**EXERCISE**
Apart from the images, reproduce all of the data word for word.

**DATA EXTRACTS**

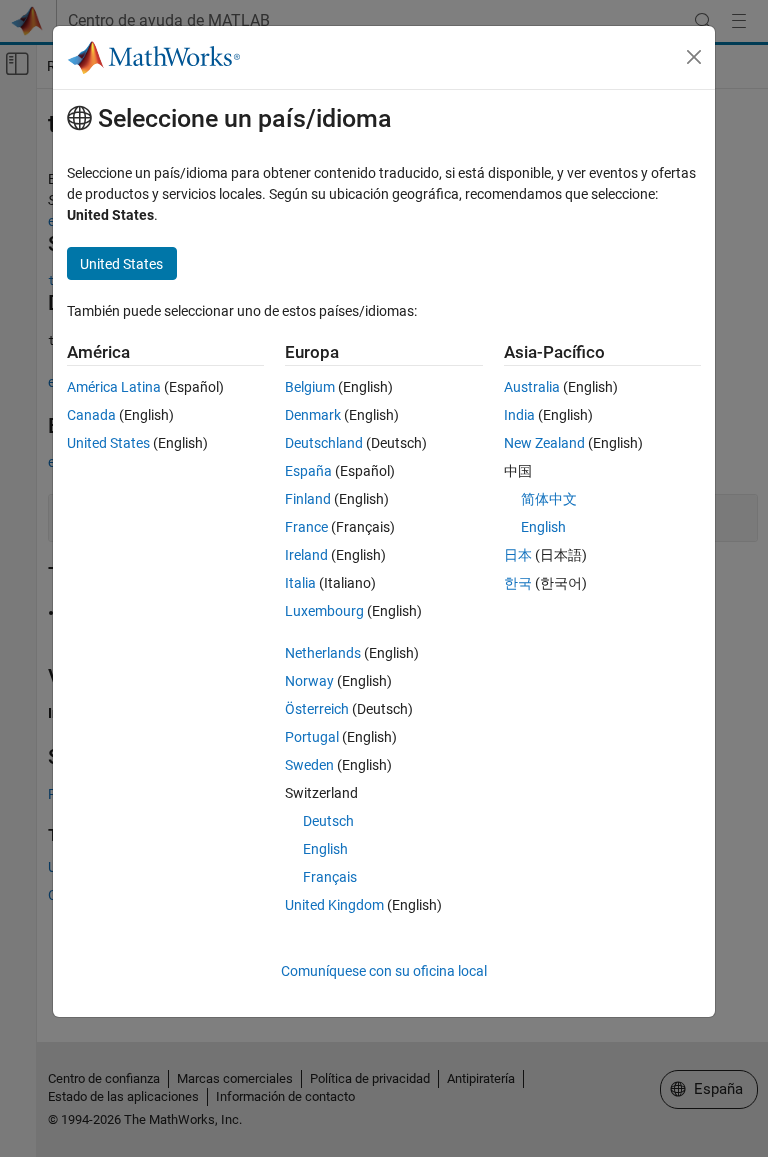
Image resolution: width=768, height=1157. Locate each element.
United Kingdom (334, 905)
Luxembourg (324, 611)
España (308, 471)
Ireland (306, 555)
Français (330, 877)
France (306, 527)
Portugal (312, 737)
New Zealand (544, 443)
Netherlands (323, 653)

**SOLUTION BELOW**
Image resolution: width=768, height=1157. Locate each element.
United Kingdom (334, 905)
Luxembourg (324, 611)
España (308, 471)
Ireland (306, 555)
Français (330, 877)
France (306, 527)
Portugal (312, 737)
New Zealand (544, 443)
Netherlands (323, 653)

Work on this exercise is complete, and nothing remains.